第44話 猫と見えたもう一つの顔 ー優翔&千春視点ー

 夕方、茜色に染まる空の下、千春と優翔は並んで歩いていた。少し疲れた表情の優翔と、いつものように冷静な面持ちの千春。しかし、その口調にはどこか呆れたような響きがあった。


「まったく、もう少し計画的に勉強してれば追試なんて受けなくて済んだのに」


 千春は腕を組み、ちらりと優翔を見上げる。いつも無表情気味な千春だが、今日は少し説教モードだ。


「……うっ、それは返す言葉もない」


 優翔は肩を落とし、目線を地面に落とした。まさに自業自得だと分かっている分、反論する気も起きない。それでも、追試の勉強に付き合ってもらったことには心から感謝していた。


「でも、千春のおかげでだいぶ理解できたよ。本当に助かった、ありがとう」


 少し照れくさそうに笑いながら優翔が言うと、千春はわずかに眉を動かし、顔をそらすように前を向いた。


「これくらいで感謝されてもね」


 ぶっきらぼうに返すが、どこか優しい響きが混じっている。


「でも、まあ……頑張りなさいよ」


 千春がそう続けると、優翔は「おう、もちろん!」と答え、いつもの調子を取り戻したように笑みを浮かべる。

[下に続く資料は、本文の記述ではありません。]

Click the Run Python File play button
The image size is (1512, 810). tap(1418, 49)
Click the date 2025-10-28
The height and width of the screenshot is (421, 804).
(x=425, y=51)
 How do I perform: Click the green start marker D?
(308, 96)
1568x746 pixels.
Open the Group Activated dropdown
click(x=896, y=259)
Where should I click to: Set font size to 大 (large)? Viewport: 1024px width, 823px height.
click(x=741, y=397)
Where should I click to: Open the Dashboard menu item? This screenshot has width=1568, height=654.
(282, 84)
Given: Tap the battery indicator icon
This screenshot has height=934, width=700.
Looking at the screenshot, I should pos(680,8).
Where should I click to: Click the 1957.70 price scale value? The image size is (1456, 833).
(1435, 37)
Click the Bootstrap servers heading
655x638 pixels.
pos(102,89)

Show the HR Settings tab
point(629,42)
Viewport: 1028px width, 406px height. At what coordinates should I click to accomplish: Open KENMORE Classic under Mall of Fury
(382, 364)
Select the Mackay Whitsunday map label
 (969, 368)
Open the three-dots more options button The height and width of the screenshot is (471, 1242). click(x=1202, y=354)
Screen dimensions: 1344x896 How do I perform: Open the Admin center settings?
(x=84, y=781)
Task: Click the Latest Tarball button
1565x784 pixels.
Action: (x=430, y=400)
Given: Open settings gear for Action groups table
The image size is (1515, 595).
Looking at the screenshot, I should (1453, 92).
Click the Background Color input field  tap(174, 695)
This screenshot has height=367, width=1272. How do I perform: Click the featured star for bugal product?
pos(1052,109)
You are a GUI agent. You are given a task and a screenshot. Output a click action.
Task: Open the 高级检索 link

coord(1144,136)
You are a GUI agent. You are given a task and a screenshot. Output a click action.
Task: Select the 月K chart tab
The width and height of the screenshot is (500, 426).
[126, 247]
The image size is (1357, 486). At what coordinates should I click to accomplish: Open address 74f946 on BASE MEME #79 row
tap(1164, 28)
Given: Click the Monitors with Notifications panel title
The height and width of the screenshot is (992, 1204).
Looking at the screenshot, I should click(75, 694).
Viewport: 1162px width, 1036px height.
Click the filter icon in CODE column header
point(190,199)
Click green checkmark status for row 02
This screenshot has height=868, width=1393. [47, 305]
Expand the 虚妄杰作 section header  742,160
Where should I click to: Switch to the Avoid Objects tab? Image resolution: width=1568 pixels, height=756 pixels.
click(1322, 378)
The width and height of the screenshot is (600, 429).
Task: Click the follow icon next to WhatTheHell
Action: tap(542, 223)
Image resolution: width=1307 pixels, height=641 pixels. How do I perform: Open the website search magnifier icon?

 しばらく二人で歩く。道端の木々からは、かすかに揺れる葉音が聞こえ、夕方の静けさが漂っている。優翔がちらりと横を見ると、千春の横顔が目に入った。どことなく落ち着いた佇まいの彼女を見て、ふと感謝の念が再び胸にこみ上げる。


「千春って、ほんと頼りになるよな」


 優翔がぼそりと漏らすと、千春は不意を突かれたように少し驚いた表情を浮かべるが、すぐに冷静さを取り戻す。


「……当然でしょ。誰の世話になってると思ってるのよ」


 言葉とは裏腹に、どこか照れくさそうな様子が見え隠れする。優翔はそんな千春の反応に気づいていないのか、深く頷きながら「確かに」と納得したように答えるだけだった。


 日が沈み始め、辺りは徐々に薄暗くなっていく。学校から家へ続く道は静かで、たまに遠くで自転車のベルが鳴る音が聞こえるだけだった。


 千春はふと足を止めて振り返る。優翔も立ち止まり、「どうした?」と問いかける。


「優翔君、今日の内容、ほんとにちゃんと覚えたのよね?」


 千春が真剣な顔で尋ねると、優翔は「もちろん! もうバッチリだよ」と胸を張る。だが、その自信満々の態度に、千春はじとっとした目を向ける。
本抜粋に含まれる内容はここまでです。